> EXERCISE TASKS:
a – In the excerpt below about the National Cyber Security Centre's ransomware case, list every abbreviation that is written in all capital letters and stands as its own word.
b – Repeat word for word the section of the ransomware case excerpt below that starts at "The NCSC is" and ends at "on corporate networks.".

During a talk at CyberUK 2019, the annual shindig of the spy agency’s public-facing offshoot, the National Cyber Security Centre (NCSC), a bespectacled and bearded chap who was introduced only as “Toby L” told an enthralled audience one of his “favourite war stories”.
The NCSC is part of GCHQ’s drive since 2013 to rebuild public trust and convince industry that the government is also interested in their economic wellbeing. As part of that, NCSC occasionally gets called in to help with particularly pernickety problems involving malware infections on corporate networks.
“This specific instance of Gandcrab was not the most exciting,” said “Toby”. “It’s ransomware that’s relatively well-understood in the community. It’s relatively easy to recover from one of those compromises. It’s not the ransomware that’s interesting, though, but how it got where it was.”
A look over the company’s logs revealed that Gandcrab had been introduced via a download from Pastebin – an encoded Base64 binary summoned through a Powershell command, no less.
“Base64 on Powershell is a perfectly legit function. It provides a mechanism to run your Powershell scripts without a dedicated commandlet or a dedicated script file,” commented Toby. “It does look pretty weird and dodgy when you’ve got encoded commands being sent to Powershell but it’s a legitimate use of it.”
What ran Powershell, then? NCSC traced that back to a file called agentmon.exe – and this was where it got interesting.
“It’s a legit file from Kaseya, an IT vendor. They sell products that allow remote management monitoring. If you have an outsourced IT vendor managing your network remotely from their office somewhere in the world, chances are they use a tool like Kaseya. They log into your network, access controls on RDP [remote desktop], SSH, whatever you might be using. Coming in through a backdoor if you like, a custom protocol.”

> EXERCISE DATA:
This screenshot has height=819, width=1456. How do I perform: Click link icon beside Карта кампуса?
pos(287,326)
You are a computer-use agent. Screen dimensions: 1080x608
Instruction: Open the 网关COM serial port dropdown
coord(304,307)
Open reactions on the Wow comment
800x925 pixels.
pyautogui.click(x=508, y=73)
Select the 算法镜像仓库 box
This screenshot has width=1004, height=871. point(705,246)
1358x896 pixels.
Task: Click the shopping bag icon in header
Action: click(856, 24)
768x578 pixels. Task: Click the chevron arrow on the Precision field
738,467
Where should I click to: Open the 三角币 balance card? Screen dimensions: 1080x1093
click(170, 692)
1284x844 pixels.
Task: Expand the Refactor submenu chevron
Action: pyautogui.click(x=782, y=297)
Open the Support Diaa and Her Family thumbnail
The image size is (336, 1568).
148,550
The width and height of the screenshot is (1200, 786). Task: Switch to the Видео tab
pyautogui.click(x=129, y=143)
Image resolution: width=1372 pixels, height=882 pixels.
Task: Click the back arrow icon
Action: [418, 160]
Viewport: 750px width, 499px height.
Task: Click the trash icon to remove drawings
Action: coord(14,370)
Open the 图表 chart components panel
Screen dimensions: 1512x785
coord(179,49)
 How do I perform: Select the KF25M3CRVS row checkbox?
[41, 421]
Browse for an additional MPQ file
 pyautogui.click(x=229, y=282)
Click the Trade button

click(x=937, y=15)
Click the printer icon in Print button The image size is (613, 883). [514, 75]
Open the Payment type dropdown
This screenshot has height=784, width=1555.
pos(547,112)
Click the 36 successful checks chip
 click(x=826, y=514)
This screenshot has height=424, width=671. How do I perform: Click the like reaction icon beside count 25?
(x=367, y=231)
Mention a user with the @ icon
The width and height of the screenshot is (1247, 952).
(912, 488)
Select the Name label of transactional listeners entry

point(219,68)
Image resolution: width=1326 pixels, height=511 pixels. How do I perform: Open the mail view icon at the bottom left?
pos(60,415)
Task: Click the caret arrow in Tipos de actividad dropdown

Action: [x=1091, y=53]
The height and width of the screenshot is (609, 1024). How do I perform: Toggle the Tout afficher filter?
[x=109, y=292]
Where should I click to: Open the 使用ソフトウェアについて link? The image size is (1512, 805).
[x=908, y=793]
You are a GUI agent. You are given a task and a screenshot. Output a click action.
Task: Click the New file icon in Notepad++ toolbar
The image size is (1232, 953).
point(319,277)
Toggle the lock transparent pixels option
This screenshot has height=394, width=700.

> PROBLEM SOLUTIONS:
a – NCSC, GCHQ, IT, RDP, SSH

b –
The NCSC is part of GCHQ’s drive since 2013 to rebuild public trust and convince industry that the government is also interested in their economic wellbeing. As part of that, NCSC occasionally gets called in to help with particularly pernickety problems involving malware infections on corporate networks.